This is a misfeature that Google started using some years ago.
There is a tab-style link directly below the search box called "Tools" in the search results page. Once clicked it displays a few settings and one of them can be set to "Verbatim".
Choose that and your search terms will actually be what is searched for, as opposed to some arbitrary subset of it. I wish this was better documented.
Amazon. As in the shop - I can do one search and get a result, even a 'featured' result, and then change it to something more generic that's an exact match for the _title_, sort in a way that will make me easily see it again, (e.g. by ascending price) and it not show (e.g. first result is more expensive than the product I just saw).
It's infuriating, because presumably I don't always happen to see the unknowingly hidden option.
it seems like it used to be much easier to get Google to return exact matches. Just my subjective experience of course, but as accuracy for word-sense-disambiguation significantly improved it seems like Google has become much more comfortable returning what it believes are close or related matches.

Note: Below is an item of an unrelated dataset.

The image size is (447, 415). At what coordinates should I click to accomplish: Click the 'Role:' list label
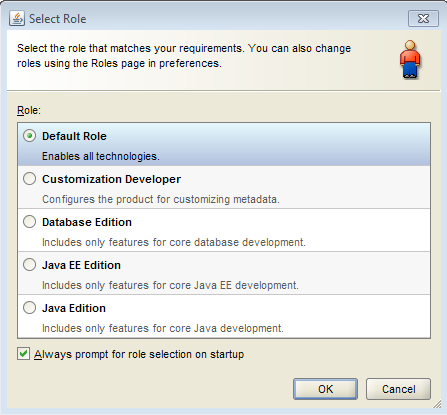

Overall it's probably better search, but I find myself having to put things in quotes more than I used to when looking for a very precise result.
Does Google get false positives (incorrectly detecting a mistake and “fixing” it?) or false negatives (failing to detect a mistake you make) more often? Is it possible that cognitive biases prevent you from giving Google credit when it fixes your mistakes? Is it possible Google has done extensive studies to find the preferred trade-off? Is it possible that your preferences are different than the average person because you’re an engineer?

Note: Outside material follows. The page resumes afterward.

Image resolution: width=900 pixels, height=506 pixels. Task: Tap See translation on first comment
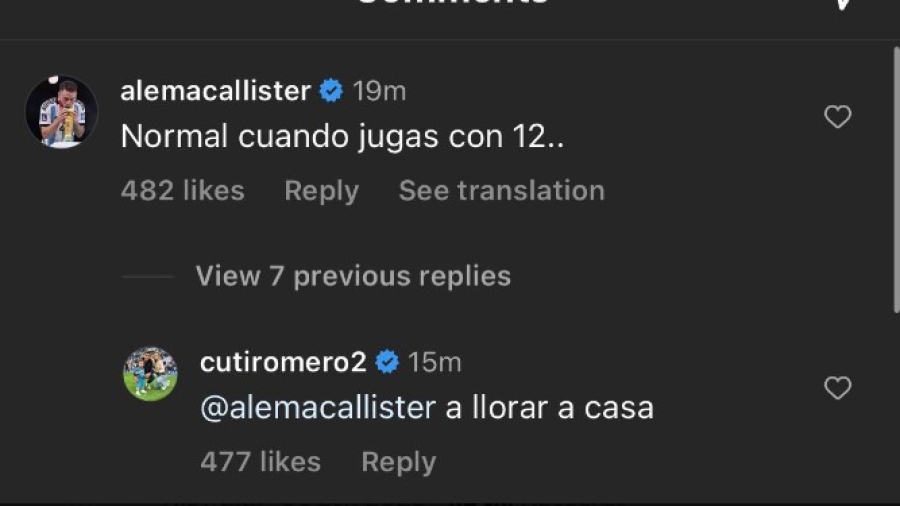click(x=501, y=191)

I once was curious about this so I kept track of my Google searches for a week, and it was overwhelmingly the case that what it returned was what I wanted but not what I asked vs the other way around.

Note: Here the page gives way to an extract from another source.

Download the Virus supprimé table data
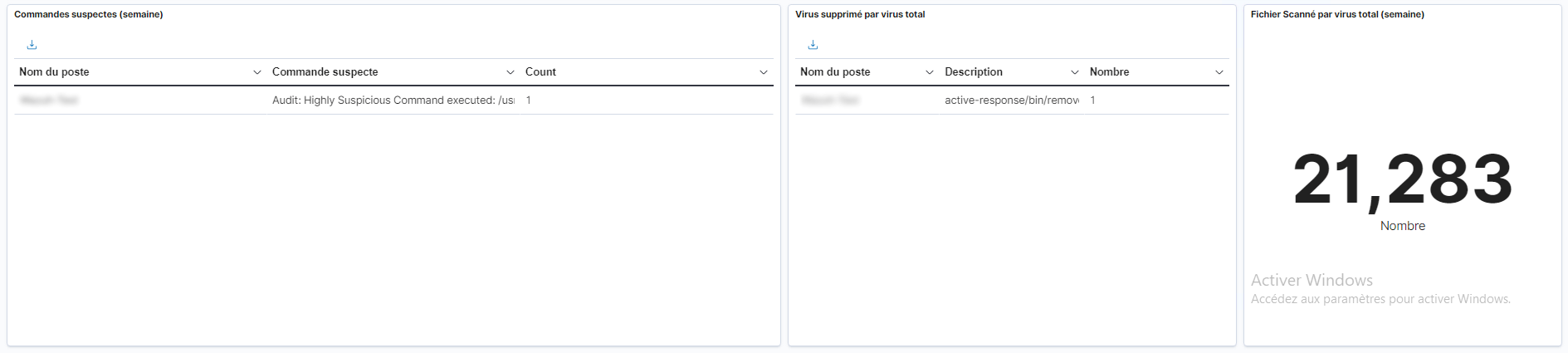 pyautogui.click(x=813, y=45)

Another frustrating thing with google search is when it translates (or attempts to translate) queries for you and then fails to show you any results in the language of what you typed in. Even with languages specified in my google account I can't get it to stop without quoting part of search. I've switched to using yandex for a lot of searches just to avoid it.
It depends what you're looking for. If it's an error message, you probably want that exact string, not results that are errors but don't include the string.
It used to be that searching literally "restaurants" (i.e. with quotes) would search for an exact match (particularly useful for multi-word searches in those days), but no more. It's taken as a 'hint' or something, I believe, but not an absolute instruction.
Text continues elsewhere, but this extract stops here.